STATED EXERCISE 1: In the listing, render the lines from the one containing "This screenshot has width=900, height=487." to the one containing "Click pycryptodome in the pip install command" as a JSON list of strings, one string per line, leaving out any blank lines.

SOURCE EXTRACT:
※ ※ ※

# Social Category > South African Politics Forum >  The state of education in our schools

## Dave A

I see the matric pass rate is down  :Frown: , but the number of learners qualifying for tertiary education increased  :Smile: . There may be questions about OBE, as something new it would come as no surprise that it could at least do with some tweaking.

But it really looks like the issue that most needs attention is the obvious inequalities in results/standards that keep on emerging.

What is causing the problem? And how are they solved.



> The South African Teachers' Union (SAOU) expressed "dismay" at the decrease and the Professional Educators' Union (PEU) expressed "some measure of disappointment".
> 
> "We believe that to maintain the momentum for increased access, we have to understand and address the factors which lead to drop out and failure," Sadtu president Thobile Ntola said in a statement.
> 
> "Our sense is that issues of historical disadvantage and poverty associated with race, class and the rural-urban divide, and uneven support and poor management, especially in some districts and provinces, are crucial here, and we would expect the Department of Education to deepen its analysis in this respect," he said.
> full story from M&G here





> Vijay Reddy from the Human Sciences Research Council said the 2,7% drop in the matric pass rate to 62,5% was "very worrying because it means that 38%, or four out of ten, have failed".
> 
> However Reddy said it was "admirable" that university entry passes increased by 4% for the first batch of matrics to have completed school under the much-contested outcomes-based education (OBE) system.
> 
> Seen side by side, the two figures proved that the inequalities of the past persist because students from better resourced schools were better able to adapt to the OBE programme, Reddy said. 
> 
> "We are seeing that pupils who were doing well have improved and that those who were performing poorly have been further disadvantaged under the new system.
> 
> "One of the aims of the new system was to level the playing fields but it will take more than one generation of outcomes-based education to achieve that."
> ...


Those are some pretty divergent views already.

One thing that struck me was a school featured on Morning Live this morning that had drastically improved their results despite serious resource shortages. There was a nervous passion amongst the educators about the results of their learners there that couldn't be missed.

Maybe resources isn't the key issue here, although there is no denying adequate resources help. Supportive home conditions must also help, but I'd guess the home conditions of the learners at that shool probably didn't change that much over a year.

Maybe making sure there is a *passion* for education in *all* the schools is the key.

----------


## IanF

Dave
The attitudes of the department have to change. 
My daughter got 7 distinctions out of 8 subjects. Her motivation was 4 years ago her sister got 6 out of 6, 4 years ago, she had to do better. The other motivation is the school pays the matrics for each distinction they get.

※ ※ ※

GIVEN RECORDS:
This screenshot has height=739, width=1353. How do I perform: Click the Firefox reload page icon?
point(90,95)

※ ※ ※

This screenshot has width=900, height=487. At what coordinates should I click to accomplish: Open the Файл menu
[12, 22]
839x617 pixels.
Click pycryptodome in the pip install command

※ ※ ※

STATED EXERCISE 2: What did the matric pass rate fall to, according to the forum thread?

COMPLETE OUTPUT 1:
[
  "This screenshot has width=900, height=487. At what coordinates should I click to accomplish: Open the Файл menu",
  "[12, 22]",
  "839x617 pixels.",
  "Click pycryptodome in the pip install command"
]

COMPLETE OUTPUT 2: 62,5%